What is expected:
Beginning at the line with "Screen dimensions: 1504x609", please repeat each line exactly through the end of the records below, including that first line and the last, but no pictures.

<<<<

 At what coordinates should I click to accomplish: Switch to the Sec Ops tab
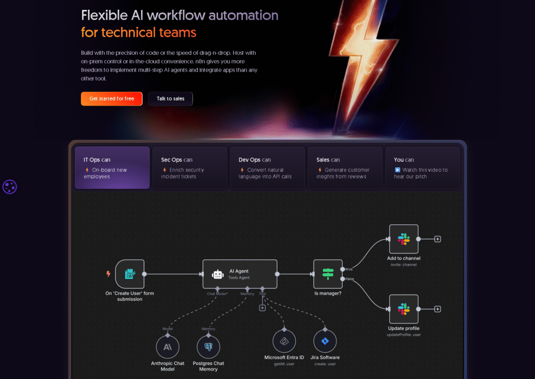189,167
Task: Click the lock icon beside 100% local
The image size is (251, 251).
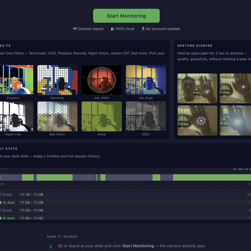Action: point(112,29)
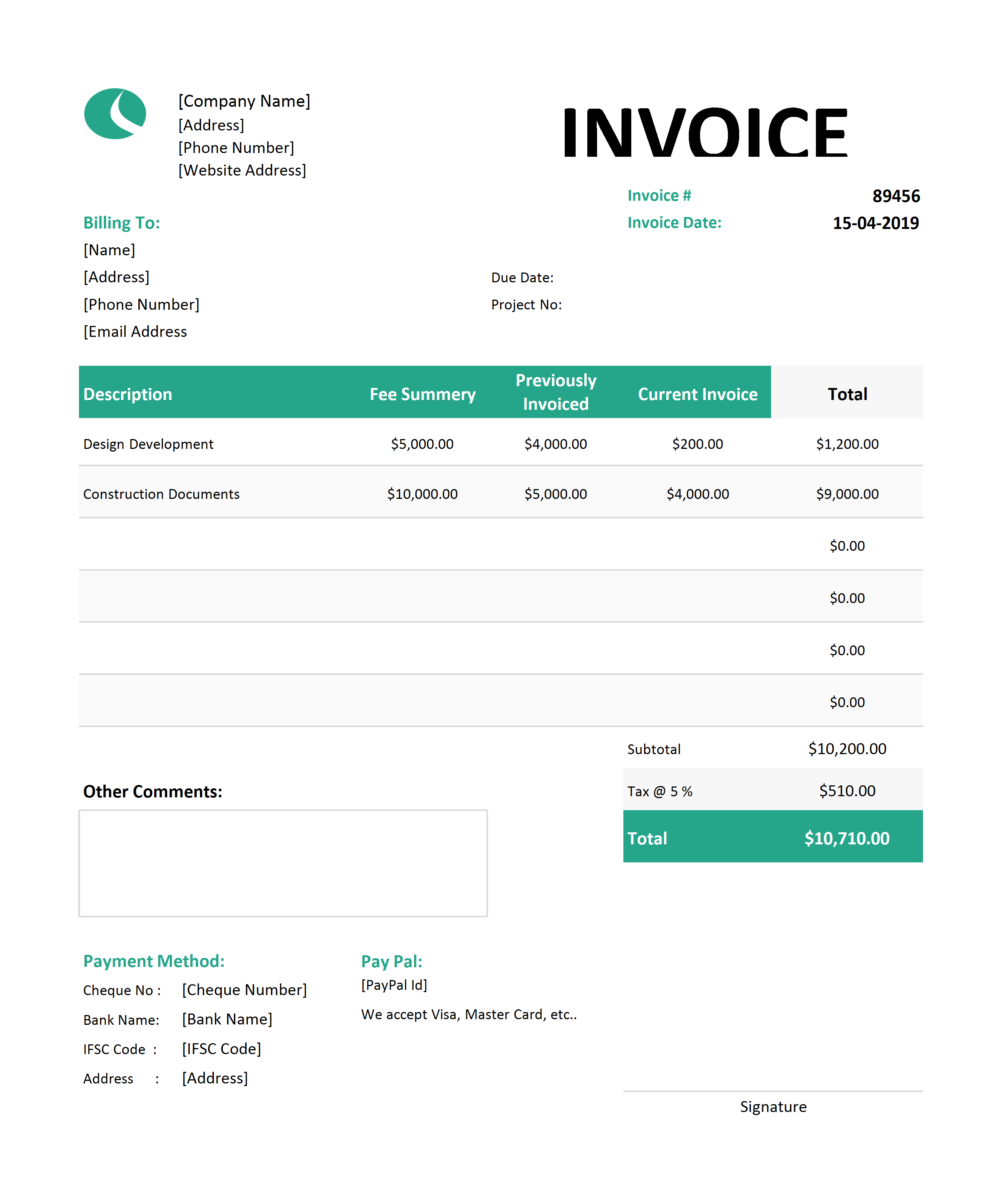The image size is (1002, 1203).
Task: Click the Signature line label
Action: (773, 1107)
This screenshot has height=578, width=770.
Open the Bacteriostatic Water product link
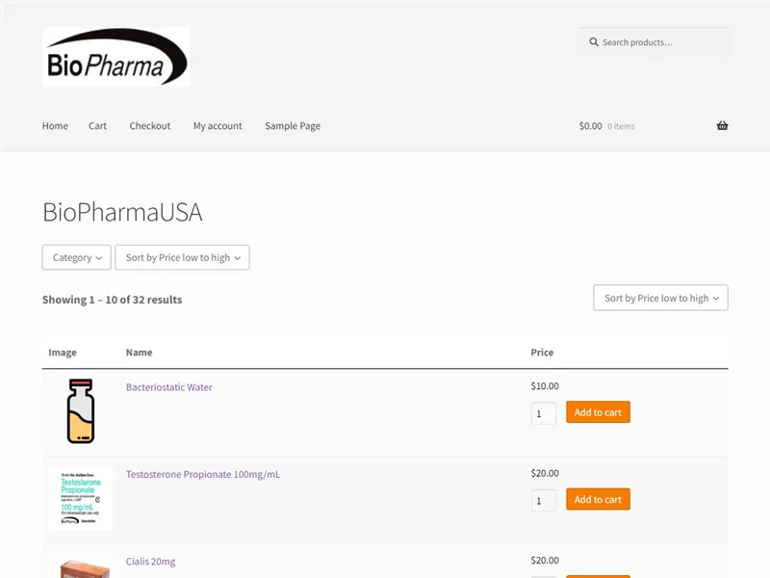[169, 386]
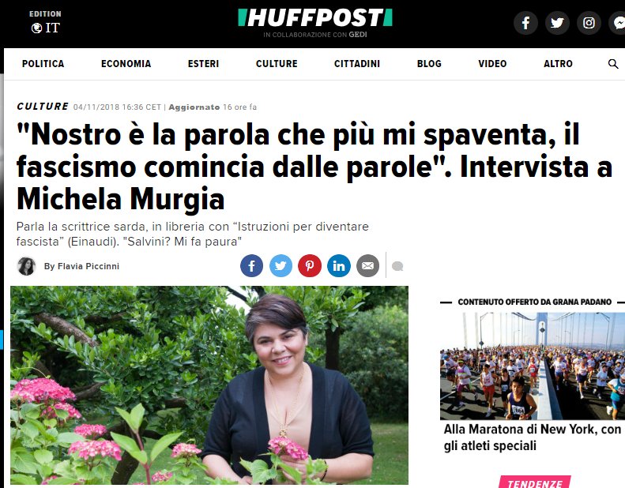
Task: Share article on Twitter
Action: (x=280, y=265)
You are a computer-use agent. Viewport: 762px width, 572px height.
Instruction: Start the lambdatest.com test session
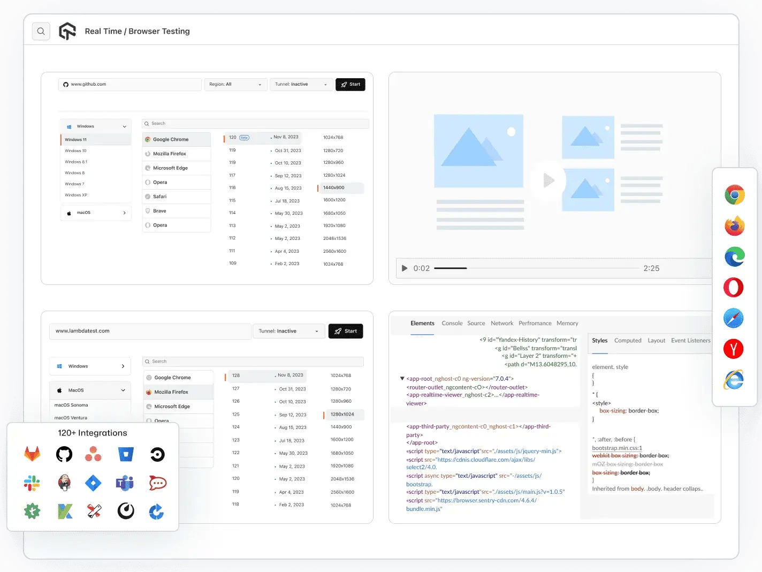[x=346, y=331]
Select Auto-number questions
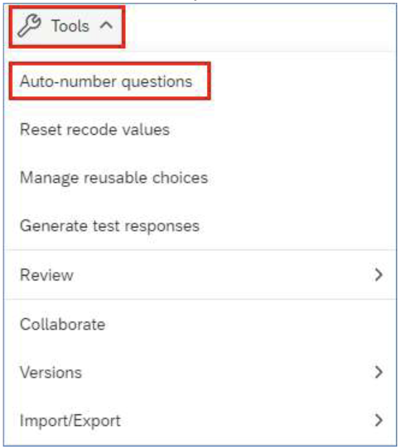Image resolution: width=400 pixels, height=448 pixels. 106,82
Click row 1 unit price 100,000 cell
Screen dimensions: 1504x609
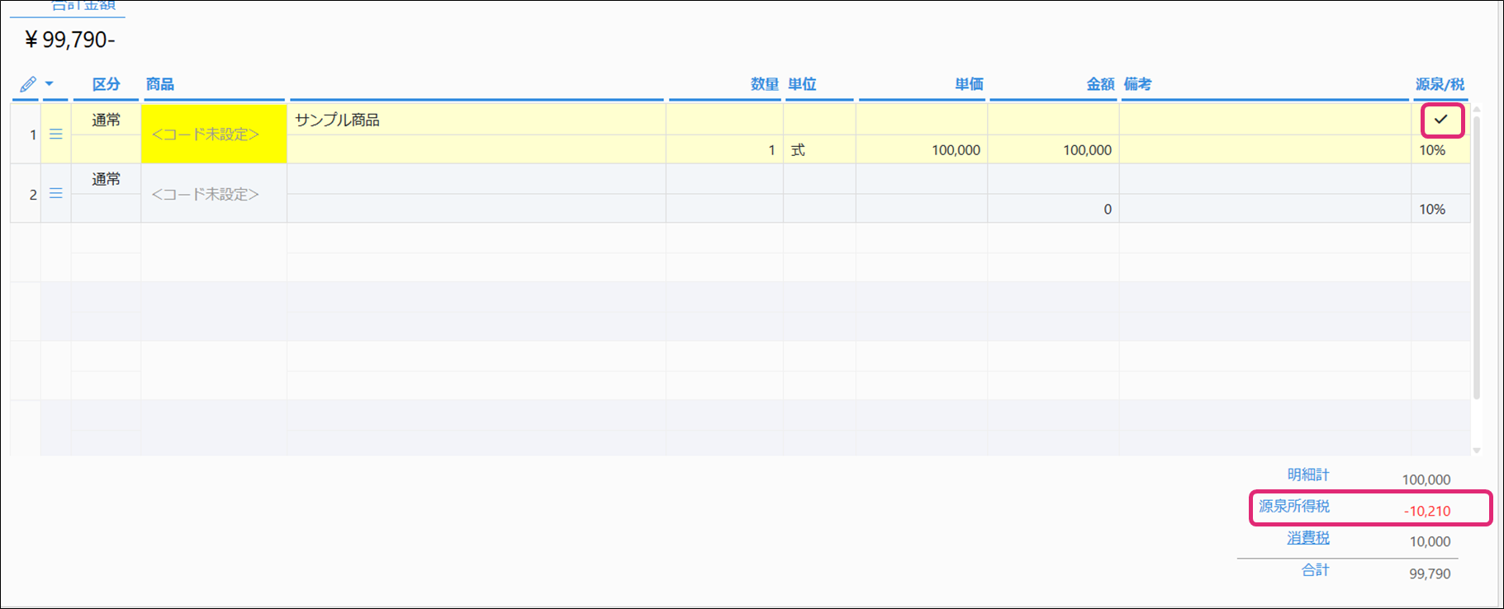pyautogui.click(x=922, y=150)
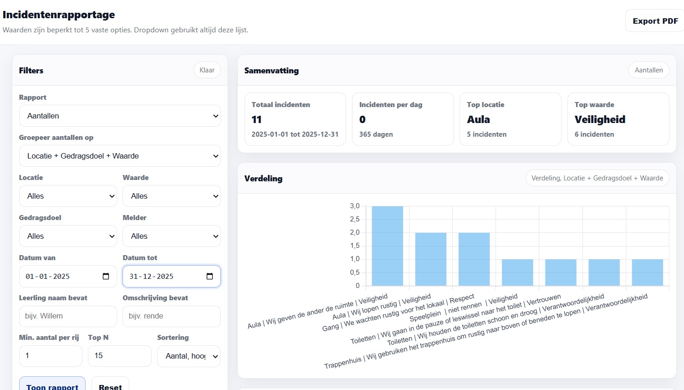Image resolution: width=684 pixels, height=390 pixels.
Task: Click the Omschrijving bevat text field
Action: click(171, 316)
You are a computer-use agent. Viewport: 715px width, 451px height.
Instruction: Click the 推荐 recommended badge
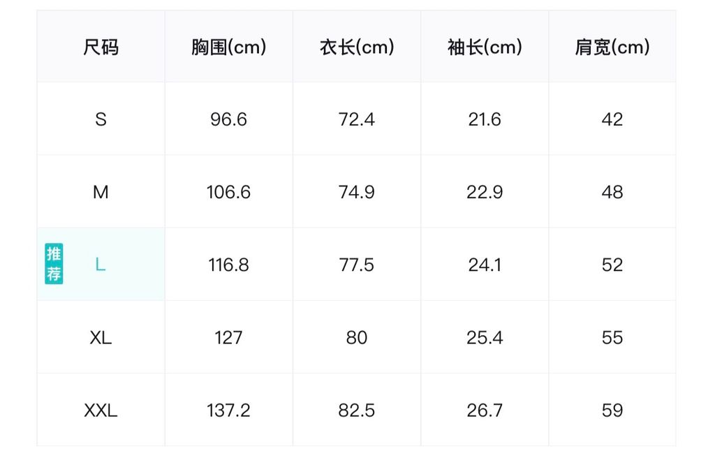pyautogui.click(x=54, y=264)
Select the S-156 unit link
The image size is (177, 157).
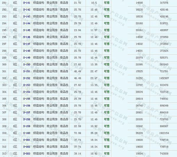tap(27, 106)
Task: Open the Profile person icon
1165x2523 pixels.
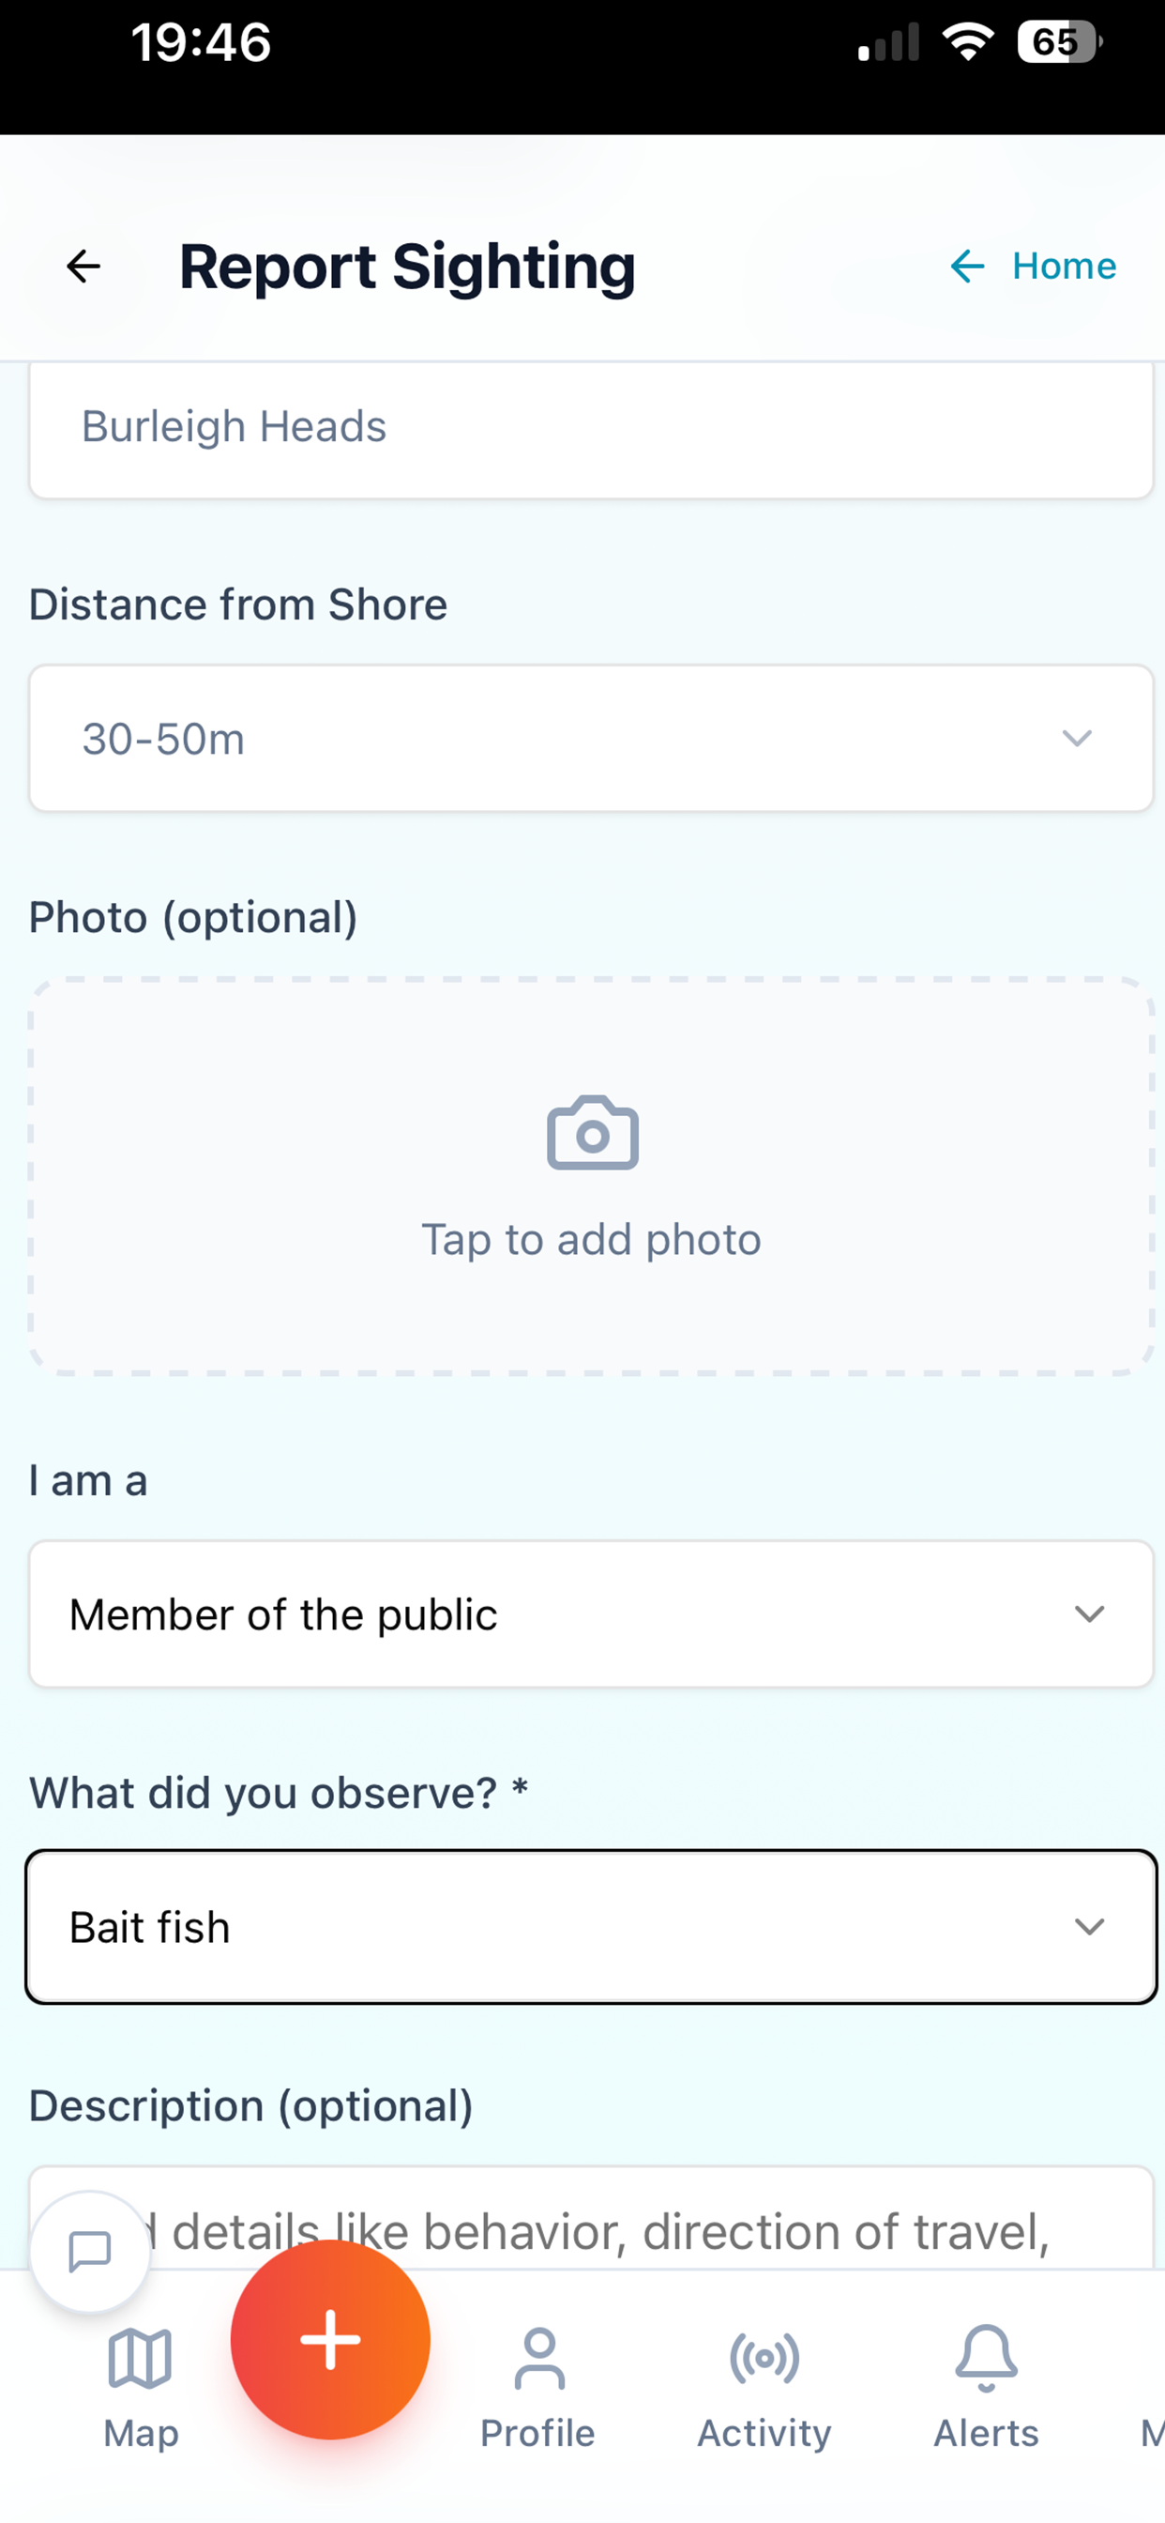Action: click(539, 2358)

>>>>

Written response:
Screen dimensions: 1504x609
pyautogui.click(x=922, y=150)
Image resolution: width=684 pixels, height=390 pixels.
Task: Click the Omschrijving bevat text field
Action: click(171, 316)
You are a computer-use agent. Viewport: 715px width, 451px height.
Instruction: Click the 推荐 recommended badge
pyautogui.click(x=54, y=264)
Select the S-156 unit link
The image size is (177, 157).
tap(27, 106)
Task: Open the Profile person icon
1165x2523 pixels.
Action: click(539, 2358)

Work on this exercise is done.